(Task):
The line with "Instruction: Click the Review clipboard icon", the line with "Given: Like the post with the heart icon", and all lines between them in the material below: return these exactly, and no others.
══════
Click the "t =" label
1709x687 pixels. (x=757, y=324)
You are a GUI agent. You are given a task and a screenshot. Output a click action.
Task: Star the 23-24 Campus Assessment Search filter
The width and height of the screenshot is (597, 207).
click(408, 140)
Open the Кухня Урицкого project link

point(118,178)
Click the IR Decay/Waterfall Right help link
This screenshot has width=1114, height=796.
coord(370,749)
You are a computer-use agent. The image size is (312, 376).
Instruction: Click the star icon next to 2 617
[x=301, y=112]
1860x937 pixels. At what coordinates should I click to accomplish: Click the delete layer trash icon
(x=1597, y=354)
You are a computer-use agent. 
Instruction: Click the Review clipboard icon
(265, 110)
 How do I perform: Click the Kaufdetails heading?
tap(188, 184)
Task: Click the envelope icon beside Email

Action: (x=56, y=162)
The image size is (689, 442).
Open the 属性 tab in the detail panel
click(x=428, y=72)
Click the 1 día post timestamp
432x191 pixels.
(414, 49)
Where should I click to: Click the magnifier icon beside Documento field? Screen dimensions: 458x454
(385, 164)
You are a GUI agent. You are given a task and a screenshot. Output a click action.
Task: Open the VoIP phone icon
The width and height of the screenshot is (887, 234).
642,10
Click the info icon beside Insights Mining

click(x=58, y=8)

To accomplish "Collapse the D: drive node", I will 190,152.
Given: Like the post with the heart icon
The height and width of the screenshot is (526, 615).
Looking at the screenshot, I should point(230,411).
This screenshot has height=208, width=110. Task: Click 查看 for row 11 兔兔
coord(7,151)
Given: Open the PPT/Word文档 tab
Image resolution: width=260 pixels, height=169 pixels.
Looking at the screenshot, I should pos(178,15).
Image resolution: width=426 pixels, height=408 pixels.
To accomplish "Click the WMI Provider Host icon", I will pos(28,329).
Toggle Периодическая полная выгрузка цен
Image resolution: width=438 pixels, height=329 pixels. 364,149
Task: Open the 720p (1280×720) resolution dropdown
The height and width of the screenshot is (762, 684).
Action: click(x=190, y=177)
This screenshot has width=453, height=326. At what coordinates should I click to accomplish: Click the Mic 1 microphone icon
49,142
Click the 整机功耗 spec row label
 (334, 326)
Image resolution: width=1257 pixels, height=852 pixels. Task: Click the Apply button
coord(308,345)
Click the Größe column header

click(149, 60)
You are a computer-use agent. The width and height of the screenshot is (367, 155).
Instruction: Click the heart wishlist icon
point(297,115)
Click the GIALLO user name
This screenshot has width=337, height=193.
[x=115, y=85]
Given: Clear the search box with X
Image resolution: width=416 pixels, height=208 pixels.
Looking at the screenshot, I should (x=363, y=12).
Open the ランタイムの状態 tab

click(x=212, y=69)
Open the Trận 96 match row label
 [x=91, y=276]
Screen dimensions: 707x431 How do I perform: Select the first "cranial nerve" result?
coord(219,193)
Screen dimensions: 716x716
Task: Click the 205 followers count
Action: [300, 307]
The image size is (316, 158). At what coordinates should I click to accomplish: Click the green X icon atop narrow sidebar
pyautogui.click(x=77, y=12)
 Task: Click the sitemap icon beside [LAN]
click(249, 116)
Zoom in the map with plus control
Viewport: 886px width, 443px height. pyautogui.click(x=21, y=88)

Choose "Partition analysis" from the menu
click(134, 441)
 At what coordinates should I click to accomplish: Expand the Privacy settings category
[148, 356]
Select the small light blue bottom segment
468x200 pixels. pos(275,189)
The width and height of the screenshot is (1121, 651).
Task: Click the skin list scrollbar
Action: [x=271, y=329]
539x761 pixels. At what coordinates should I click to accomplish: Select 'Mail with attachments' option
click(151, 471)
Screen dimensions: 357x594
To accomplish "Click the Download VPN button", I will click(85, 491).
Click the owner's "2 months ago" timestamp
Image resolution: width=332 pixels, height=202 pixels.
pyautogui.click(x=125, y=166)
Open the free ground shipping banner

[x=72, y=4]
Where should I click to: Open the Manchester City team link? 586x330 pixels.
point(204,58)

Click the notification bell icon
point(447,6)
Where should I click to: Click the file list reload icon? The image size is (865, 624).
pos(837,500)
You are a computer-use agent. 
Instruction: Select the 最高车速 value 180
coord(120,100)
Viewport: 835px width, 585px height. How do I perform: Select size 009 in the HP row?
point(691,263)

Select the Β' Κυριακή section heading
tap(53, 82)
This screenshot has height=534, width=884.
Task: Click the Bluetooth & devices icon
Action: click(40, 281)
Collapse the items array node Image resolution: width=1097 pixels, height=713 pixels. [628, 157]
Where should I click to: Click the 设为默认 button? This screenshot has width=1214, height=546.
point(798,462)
══════
(Answer to the problem):
Instruction: Click the Review clipboard icon
(265, 110)
 How do I perform: Click the Kaufdetails heading?
tap(188, 184)
Task: Click the envelope icon beside Email

Action: (x=56, y=162)
The image size is (689, 442).
Open the 属性 tab in the detail panel
click(x=428, y=72)
Click the 1 día post timestamp
432x191 pixels.
(414, 49)
Where should I click to: Click the magnifier icon beside Documento field? Screen dimensions: 458x454
(385, 164)
You are a GUI agent. You are given a task and a screenshot. Output a click action.
Task: Open the VoIP phone icon
The width and height of the screenshot is (887, 234).
642,10
Click the info icon beside Insights Mining

click(x=58, y=8)

To accomplish "Collapse the D: drive node", I will 190,152.
Given: Like the post with the heart icon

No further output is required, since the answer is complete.